One quick aside: the proposed rules are limited to broadband internet access providers: AT&T’s complaint against Google Voice will go nowhere.
The relationship between this proposal and the FCC’s earlier deregulation of fixed broadband networks seems odd. In a range of decisions from 2003 to 2005, the FCC took cable, DSL and fibre out of the scope of access obligations under the 1996 Telecoms Act. The FCC then claimed that the broadband market was sufficiently competitive that mandated third party access would harm consumers more than it would help them. (It did this, without looking at whether different market conditions prevailed in different geographic areas; drawing a single overall conclusion on the basis of widely differing conditions in different geographic areas would seem difficult to justify from an antitrust point of view.)

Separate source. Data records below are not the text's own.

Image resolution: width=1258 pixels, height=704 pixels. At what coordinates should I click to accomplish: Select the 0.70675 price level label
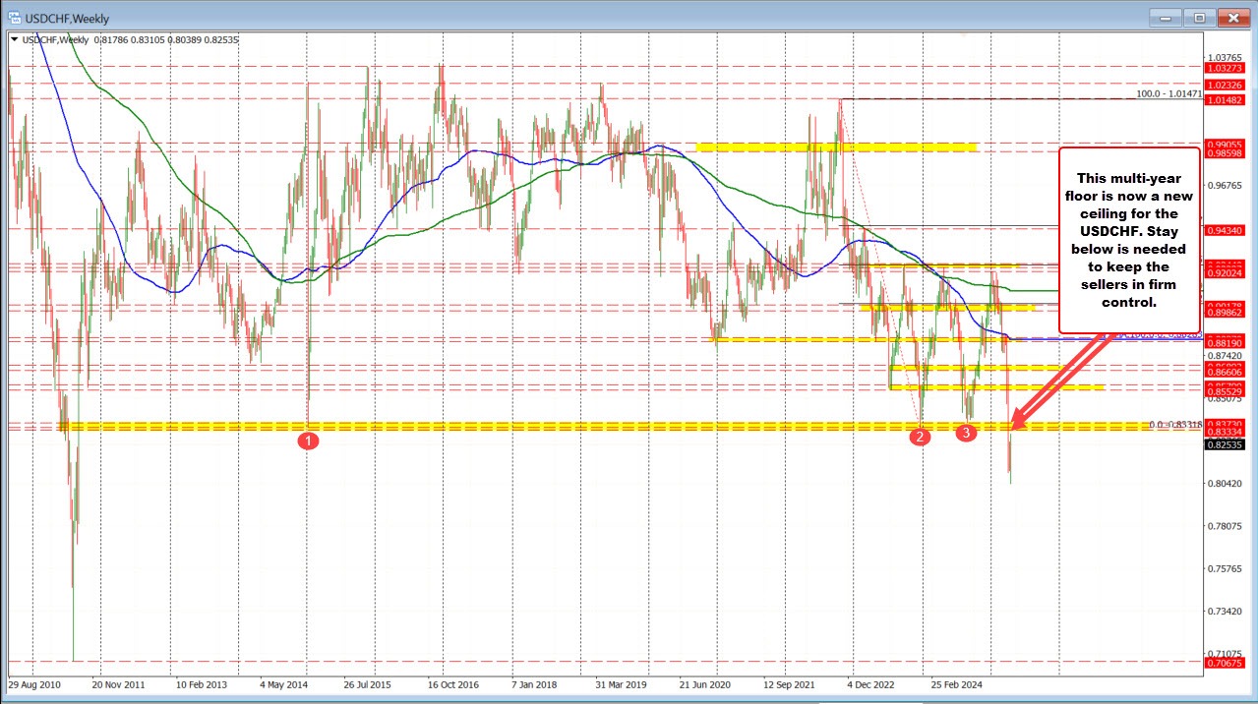tap(1225, 664)
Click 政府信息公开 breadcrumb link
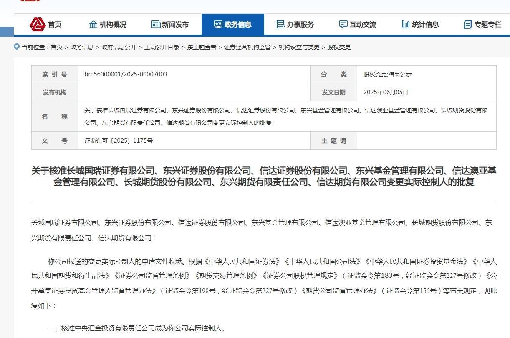 click(119, 47)
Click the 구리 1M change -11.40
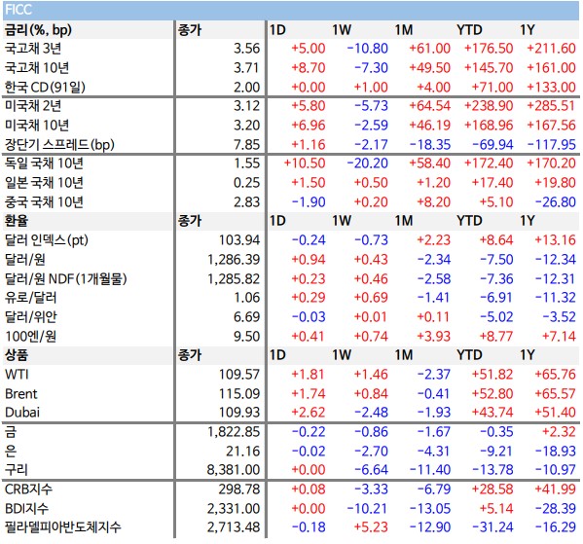This screenshot has width=583, height=544. point(430,470)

There are probably three interpretations of the reasoning behind the FCC’s proposed rules:
(1) competition (and antitrust enforcement) will not deliver the desired outcome for consumers;
(2) the FCC under the new administration is now doubting the efficacy of its previous deregulation;
(3) Both of the above.
I suspect that the answer is (3): even if the FCC were to reverse its position on (2), it would still want to maintain net neutrality rules. This also appears to be the EU position: the current draft of the legislative changes to the telecoms regulatory framework has both open access and net neutrality provisions.
I haven’t seen any comments from the new administration FCC on the previous FCC’s deregulation of broadband, but I suspect that it is building a case to reverse it, with the Berkman Center draft study being the first step.
Our most surprising and significant finding is that “open access” policies—unbundling, bitstream access, collocation requirements, wholesaling, and/or functional separation—are almost universally understood as having played a core role in the first generation transition to broadband in most of the high performing countries; that they now play a core role in planning for the next generation transition; and that the positive impact of such policies is strongly supported by the evidence of the first generation broadband transition.
If this conclusion remains in the final version of the study, that would be a big push towards the FCC revising its access regulations, and would bring the US and EU regulatory systems into much closer alignment.